Opening the clone file reserves a connection, represented by one of the numbered subdirectories. The resulting file descriptor will be open on the control file, ctl, of the newly allocated connection. Reading the ctl file returns a text string representing the number of the connection. Connections may be used either to listen for incoming calls or to initiate calls to other machines.

A connection is controlled by writing text strings to the associated ctl file. After a connection has been established data may be read from and written to the data file.

Before sending data, remote and local addresses must be set for the connection. For outgoing calls the local port number will be allocated randomly if none is set. Addresses are set by writing control messages to the ctl file of the connection. The connection is not established until the data file is opened. There are two models depending on the nature of the protocol. For connection-oriented protocols, the process will block on open until the remote host has acknowledged the connection, either accepting it, causing a successful return from open, or rejecting it, causing open to return an appropriate error. For connectionless protocols, the open always succeeds; the `connect' request sets local parameters for the source and destination fields for use by subsequent read and write requests.

The following control messages are provided by this interface to all protocols. A particular protocol can provide additional commands, or change the interpretation or even syntax of those below, as described in the manual page for that protocol. The description below shows the standard commands with the default argument syntax and interpretation:


connect ipaddress!port[!r] [lport]
Set the remote IP address and port number for the connection. If the r flag is supplied and the optional local port lport has not been specified the system will allocate a restricted port number (between 600 and 1024) for the connection to allow communication with Unix machines' login and exec services.
announce [ipaddress!]port
Set the local port number to port and accept calls to that port. Port is a decimal port number or *. If port is zero, assign a port number (the one assigned can be read from the local address file).
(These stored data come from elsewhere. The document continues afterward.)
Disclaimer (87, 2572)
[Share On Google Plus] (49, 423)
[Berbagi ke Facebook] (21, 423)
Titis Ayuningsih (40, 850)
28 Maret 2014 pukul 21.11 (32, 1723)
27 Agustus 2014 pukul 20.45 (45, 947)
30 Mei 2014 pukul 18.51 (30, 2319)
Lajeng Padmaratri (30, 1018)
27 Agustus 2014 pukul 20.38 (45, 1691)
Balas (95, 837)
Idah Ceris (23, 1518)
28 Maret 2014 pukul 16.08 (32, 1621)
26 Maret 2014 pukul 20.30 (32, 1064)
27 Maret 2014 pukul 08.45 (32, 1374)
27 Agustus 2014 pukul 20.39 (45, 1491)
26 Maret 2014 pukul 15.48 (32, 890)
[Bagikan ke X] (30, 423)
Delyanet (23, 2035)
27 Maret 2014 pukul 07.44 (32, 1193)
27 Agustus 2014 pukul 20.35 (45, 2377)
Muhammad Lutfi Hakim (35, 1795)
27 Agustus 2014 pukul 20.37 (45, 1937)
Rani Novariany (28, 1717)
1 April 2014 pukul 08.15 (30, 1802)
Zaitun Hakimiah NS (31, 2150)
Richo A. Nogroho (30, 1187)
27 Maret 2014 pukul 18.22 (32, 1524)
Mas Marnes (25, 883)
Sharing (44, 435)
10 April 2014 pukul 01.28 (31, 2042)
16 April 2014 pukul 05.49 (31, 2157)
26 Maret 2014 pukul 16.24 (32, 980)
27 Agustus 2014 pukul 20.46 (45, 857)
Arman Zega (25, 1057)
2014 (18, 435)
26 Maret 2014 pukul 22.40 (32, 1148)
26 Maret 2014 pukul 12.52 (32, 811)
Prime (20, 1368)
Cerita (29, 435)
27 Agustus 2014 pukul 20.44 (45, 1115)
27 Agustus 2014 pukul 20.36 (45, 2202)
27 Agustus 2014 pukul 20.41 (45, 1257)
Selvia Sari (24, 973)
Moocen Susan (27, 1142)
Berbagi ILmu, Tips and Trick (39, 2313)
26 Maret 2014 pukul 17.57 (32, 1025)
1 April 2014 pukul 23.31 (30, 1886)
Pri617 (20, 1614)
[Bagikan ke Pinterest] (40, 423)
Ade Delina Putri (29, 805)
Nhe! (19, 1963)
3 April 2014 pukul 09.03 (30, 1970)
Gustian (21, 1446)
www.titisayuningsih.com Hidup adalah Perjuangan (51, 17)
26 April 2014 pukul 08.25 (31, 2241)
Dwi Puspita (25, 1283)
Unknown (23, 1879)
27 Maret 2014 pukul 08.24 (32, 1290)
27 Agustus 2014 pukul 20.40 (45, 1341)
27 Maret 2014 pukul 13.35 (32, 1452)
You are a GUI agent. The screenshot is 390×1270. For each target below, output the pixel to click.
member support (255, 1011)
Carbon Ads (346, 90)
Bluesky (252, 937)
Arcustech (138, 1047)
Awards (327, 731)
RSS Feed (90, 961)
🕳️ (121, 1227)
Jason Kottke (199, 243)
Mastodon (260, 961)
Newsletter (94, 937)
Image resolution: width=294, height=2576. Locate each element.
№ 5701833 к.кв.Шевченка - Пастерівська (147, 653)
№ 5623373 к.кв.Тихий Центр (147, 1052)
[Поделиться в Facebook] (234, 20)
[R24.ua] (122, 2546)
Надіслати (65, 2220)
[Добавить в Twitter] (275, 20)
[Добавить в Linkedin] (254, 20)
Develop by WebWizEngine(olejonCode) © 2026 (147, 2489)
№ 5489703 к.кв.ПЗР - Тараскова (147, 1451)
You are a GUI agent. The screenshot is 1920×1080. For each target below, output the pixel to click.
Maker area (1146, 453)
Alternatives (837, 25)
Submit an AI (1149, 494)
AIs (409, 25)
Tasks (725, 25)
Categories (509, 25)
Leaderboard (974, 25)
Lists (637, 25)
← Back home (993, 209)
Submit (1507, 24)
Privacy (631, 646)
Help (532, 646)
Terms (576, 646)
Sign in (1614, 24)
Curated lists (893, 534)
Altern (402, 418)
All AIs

If port is *, accept calls for any port that no process has explicitly announced. If the optional ipaddress is given, set the local IP address for the connection to that address, and accept only those incoming calls to port that are addressed to ipaddress. Announce fails if the connection is already announced or connected.
bind port
Port is a decimal port number or *. Set the local port number to port. This request exists to support emulation of of BSD sockets and is otherwise neither needed nor used in Inferno.
tos [ n ]
Set the type-of-service value in outgooing packets to n (default: 0).
ttl [ n ]
Set the time-to-live (TTL) value in packets transmitted on this conversation to n (default: 255).

Port numbers must be in the range 1 to 32767.

Several read-only files report the status of a connection. The remote and local files contain the IP address and port number for the remote and local side of the connection. The status file contains protocol-dependent information to help debug network connections. The first word on the first line gives the status of the connection.

Having announced, a process may accept incoming connections by calling open on the listen file. The open will block until a new connection request arrives; it will then return an open file descriptor that points to the control file of the newly accepted connection. Repeating this procedure will accept all calls for the given protocol.

In general it should not be necessary to use the file system interface to the networks. The dial, announce, and listen functions described in sys-dial(2) perform the necessary I/O to establish and manipulate network connections.

TCP protocol
The TCP protocol is the standard Internet protocol for reliable stream communication; it does not preserve read/write boundaries.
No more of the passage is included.